=== Section Start ===

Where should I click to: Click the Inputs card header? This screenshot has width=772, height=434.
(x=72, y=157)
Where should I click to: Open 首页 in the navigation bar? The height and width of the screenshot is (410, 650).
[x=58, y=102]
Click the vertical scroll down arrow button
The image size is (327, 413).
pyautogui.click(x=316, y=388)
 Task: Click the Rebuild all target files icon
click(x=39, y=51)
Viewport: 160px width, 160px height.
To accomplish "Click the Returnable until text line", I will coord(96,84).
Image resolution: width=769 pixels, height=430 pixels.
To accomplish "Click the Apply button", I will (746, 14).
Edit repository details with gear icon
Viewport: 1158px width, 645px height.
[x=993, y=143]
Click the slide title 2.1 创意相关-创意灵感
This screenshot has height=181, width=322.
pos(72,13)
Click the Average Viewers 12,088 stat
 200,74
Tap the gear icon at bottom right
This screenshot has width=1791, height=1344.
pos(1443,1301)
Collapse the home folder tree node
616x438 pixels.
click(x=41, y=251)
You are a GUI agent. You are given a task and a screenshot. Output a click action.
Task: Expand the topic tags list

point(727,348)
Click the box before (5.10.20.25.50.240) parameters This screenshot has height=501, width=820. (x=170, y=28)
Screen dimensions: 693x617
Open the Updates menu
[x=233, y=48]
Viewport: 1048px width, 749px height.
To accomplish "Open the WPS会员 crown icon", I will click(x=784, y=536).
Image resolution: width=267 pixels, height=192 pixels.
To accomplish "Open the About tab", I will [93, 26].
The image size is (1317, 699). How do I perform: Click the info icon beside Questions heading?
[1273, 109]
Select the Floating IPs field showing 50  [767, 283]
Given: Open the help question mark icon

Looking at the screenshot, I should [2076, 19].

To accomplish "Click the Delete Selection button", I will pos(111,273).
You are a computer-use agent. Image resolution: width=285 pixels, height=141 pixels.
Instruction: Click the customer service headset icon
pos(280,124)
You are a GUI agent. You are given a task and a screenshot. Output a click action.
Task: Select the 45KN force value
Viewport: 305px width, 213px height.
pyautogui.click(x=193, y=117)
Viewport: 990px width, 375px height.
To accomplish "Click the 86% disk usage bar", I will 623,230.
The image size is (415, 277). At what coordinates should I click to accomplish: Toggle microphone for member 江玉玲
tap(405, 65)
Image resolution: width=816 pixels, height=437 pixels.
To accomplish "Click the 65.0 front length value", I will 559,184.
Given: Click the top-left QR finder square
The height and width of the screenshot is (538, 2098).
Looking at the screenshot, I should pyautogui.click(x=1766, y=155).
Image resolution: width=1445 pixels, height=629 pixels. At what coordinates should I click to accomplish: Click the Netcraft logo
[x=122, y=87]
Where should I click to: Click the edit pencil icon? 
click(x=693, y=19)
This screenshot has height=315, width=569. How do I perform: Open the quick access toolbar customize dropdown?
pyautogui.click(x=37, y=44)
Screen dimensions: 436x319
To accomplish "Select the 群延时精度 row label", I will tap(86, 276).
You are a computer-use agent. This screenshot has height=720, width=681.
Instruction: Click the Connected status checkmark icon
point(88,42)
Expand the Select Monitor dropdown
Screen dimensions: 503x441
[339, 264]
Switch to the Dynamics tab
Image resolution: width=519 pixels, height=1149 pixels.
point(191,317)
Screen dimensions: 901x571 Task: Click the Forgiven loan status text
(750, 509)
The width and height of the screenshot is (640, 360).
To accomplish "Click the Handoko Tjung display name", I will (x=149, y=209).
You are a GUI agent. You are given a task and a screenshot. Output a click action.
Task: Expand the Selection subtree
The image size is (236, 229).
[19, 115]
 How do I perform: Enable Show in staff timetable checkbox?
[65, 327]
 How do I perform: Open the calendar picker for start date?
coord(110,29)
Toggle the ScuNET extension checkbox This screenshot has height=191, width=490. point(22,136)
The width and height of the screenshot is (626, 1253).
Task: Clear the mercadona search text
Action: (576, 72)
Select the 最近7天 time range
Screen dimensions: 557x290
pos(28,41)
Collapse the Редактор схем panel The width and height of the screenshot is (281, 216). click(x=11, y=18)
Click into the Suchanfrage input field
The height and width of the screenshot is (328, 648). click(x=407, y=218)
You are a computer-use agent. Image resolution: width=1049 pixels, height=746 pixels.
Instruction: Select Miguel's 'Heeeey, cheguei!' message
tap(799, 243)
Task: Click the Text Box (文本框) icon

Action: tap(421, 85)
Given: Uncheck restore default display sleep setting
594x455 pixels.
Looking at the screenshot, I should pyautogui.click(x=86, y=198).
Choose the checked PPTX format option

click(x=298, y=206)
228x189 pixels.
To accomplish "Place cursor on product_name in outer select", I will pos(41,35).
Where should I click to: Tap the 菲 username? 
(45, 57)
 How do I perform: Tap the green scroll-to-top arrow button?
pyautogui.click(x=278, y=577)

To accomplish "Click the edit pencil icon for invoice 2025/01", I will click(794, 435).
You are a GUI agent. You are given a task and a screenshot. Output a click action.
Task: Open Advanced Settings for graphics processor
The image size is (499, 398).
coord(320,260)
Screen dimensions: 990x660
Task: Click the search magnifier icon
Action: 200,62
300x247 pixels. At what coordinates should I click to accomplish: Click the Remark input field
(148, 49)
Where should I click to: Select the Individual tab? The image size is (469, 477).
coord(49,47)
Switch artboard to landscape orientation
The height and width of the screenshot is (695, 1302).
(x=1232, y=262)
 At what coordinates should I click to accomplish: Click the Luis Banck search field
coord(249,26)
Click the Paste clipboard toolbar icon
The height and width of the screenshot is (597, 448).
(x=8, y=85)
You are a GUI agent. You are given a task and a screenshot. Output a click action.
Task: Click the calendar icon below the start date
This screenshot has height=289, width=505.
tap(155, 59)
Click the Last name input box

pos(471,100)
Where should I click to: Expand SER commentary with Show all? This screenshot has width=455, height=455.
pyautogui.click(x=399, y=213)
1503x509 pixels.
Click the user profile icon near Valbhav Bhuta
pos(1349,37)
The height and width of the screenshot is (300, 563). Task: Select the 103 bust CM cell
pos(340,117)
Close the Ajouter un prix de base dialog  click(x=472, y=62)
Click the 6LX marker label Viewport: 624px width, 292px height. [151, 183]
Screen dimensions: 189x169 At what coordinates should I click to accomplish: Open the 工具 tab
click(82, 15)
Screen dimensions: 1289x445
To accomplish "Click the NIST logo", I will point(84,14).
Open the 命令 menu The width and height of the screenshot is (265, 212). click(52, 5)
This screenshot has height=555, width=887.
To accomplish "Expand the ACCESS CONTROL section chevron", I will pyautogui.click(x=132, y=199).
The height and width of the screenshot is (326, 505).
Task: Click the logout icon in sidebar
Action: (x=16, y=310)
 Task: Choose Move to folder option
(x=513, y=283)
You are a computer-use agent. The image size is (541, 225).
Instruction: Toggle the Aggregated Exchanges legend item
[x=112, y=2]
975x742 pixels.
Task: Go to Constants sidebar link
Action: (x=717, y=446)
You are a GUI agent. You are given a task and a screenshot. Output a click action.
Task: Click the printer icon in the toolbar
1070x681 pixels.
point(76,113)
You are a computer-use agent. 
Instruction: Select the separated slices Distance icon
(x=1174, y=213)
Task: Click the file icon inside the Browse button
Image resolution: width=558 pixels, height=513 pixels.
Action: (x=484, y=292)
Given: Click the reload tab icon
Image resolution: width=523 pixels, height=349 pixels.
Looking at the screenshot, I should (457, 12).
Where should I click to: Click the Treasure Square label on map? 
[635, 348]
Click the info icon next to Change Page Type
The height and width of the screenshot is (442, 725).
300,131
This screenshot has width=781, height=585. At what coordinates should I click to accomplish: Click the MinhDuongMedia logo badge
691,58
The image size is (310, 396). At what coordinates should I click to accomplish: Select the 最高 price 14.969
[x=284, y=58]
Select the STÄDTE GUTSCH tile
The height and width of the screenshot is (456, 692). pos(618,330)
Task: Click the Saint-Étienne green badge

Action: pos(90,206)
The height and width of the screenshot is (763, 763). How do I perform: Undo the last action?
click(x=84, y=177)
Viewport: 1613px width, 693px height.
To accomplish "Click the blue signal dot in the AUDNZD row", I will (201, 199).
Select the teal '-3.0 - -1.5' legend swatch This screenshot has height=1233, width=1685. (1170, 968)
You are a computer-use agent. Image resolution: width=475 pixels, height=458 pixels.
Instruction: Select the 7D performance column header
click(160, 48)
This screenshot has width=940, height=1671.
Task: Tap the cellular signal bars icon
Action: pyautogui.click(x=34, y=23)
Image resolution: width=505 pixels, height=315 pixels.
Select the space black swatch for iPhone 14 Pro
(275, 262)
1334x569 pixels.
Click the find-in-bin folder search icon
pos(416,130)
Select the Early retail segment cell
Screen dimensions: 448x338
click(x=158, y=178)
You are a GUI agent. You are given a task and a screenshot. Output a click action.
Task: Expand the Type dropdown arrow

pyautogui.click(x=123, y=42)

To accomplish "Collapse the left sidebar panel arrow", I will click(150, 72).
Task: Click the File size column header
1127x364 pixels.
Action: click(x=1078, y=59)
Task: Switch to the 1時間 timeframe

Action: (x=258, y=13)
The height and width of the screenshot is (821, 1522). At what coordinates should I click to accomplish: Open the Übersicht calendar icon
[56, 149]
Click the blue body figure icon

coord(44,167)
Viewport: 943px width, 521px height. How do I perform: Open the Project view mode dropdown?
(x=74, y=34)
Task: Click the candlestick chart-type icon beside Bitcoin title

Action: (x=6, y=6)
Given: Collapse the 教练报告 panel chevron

=== Section End ===

Task details. Retype exactly the lines from the start of the entries through the one with "Click the vertical scroll down arrow button"; include both ends.

Exercise result.
Where should I click to: Click the Inputs card header? This screenshot has width=772, height=434.
(x=72, y=157)
Where should I click to: Open 首页 in the navigation bar? The height and width of the screenshot is (410, 650).
[x=58, y=102]
Click the vertical scroll down arrow button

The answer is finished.